Exercise prompt: Please set out the lines below as a numbered list, leaving out any blank lines.
::::
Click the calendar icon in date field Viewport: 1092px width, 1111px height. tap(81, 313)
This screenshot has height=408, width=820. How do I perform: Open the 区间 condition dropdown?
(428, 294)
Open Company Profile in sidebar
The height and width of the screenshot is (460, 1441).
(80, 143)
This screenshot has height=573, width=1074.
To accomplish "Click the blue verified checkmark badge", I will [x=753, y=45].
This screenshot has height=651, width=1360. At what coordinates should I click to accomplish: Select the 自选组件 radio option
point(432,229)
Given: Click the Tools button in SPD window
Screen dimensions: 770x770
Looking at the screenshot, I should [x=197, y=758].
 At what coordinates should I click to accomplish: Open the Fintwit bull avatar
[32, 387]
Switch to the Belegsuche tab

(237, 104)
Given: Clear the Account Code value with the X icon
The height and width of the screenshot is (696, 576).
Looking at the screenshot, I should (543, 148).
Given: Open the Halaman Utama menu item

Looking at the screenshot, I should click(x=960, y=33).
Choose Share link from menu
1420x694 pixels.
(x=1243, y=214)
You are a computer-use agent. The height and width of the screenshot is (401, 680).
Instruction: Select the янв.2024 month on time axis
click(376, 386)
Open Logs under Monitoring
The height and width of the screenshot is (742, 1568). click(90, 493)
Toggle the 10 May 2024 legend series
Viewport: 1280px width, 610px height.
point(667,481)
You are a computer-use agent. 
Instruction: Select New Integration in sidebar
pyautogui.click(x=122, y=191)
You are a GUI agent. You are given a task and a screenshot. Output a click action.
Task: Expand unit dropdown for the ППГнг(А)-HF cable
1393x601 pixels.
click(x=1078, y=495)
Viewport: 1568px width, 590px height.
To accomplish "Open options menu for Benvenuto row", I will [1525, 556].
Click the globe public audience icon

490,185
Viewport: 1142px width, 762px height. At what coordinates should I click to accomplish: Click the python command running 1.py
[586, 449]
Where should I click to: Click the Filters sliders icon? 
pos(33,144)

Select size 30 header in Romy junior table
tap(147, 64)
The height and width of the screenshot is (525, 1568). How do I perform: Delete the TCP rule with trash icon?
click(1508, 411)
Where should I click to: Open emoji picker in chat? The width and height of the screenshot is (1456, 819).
::::
Task response:
1. Click the calendar icon in date field Viewport: 1092px width, 1111px height. tap(81, 313)
2. This screenshot has height=408, width=820. How do I perform: Open the 区间 condition dropdown?
3. (428, 294)
4. Open Company Profile in sidebar
5. The height and width of the screenshot is (460, 1441).
6. (80, 143)
7. This screenshot has height=573, width=1074.
8. To accomplish "Click the blue verified checkmark badge", I will [x=753, y=45].
9. This screenshot has height=651, width=1360. At what coordinates should I click to accomplish: Select the 自选组件 radio option
10. point(432,229)
11. Given: Click the Tools button in SPD window
12. Screen dimensions: 770x770
13. Looking at the screenshot, I should [x=197, y=758].
14.  At what coordinates should I click to accomplish: Open the Fintwit bull avatar
15. [32, 387]
16. Switch to the Belegsuche tab
17. (237, 104)
18. Given: Clear the Account Code value with the X icon
19. The height and width of the screenshot is (696, 576).
20. Looking at the screenshot, I should (543, 148).
21. Given: Open the Halaman Utama menu item
22. Looking at the screenshot, I should click(x=960, y=33).
23. Choose Share link from menu
24. 1420x694 pixels.
25. (x=1243, y=214)
26. You are a computer-use agent. The height and width of the screenshot is (401, 680).
27. Instruction: Select the янв.2024 month on time axis
28. click(376, 386)
29. Open Logs under Monitoring
30. The height and width of the screenshot is (742, 1568). click(90, 493)
31. Toggle the 10 May 2024 legend series
32. Viewport: 1280px width, 610px height.
33. point(667,481)
34. You are a computer-use agent. 
35. Instruction: Select New Integration in sidebar
36. pyautogui.click(x=122, y=191)
37. You are a GUI agent. You are given a task and a screenshot. Output a click action.
38. Task: Expand unit dropdown for the ППГнг(А)-HF cable
39. 1393x601 pixels.
40. click(x=1078, y=495)
41. Viewport: 1568px width, 590px height.
42. To accomplish "Open options menu for Benvenuto row", I will [1525, 556].
43. Click the globe public audience icon
44. 490,185
45. Viewport: 1142px width, 762px height. At what coordinates should I click to accomplish: Click the python command running 1.py
46. [586, 449]
47. Where should I click to: Click the Filters sliders icon? 
48. pos(33,144)
49. Select size 30 header in Romy junior table
50. tap(147, 64)
51. The height and width of the screenshot is (525, 1568). How do I perform: Delete the TCP rule with trash icon?
52. click(1508, 411)
53. Where should I click to: Open emoji picker in chat? The width and height of the screenshot is (1456, 819).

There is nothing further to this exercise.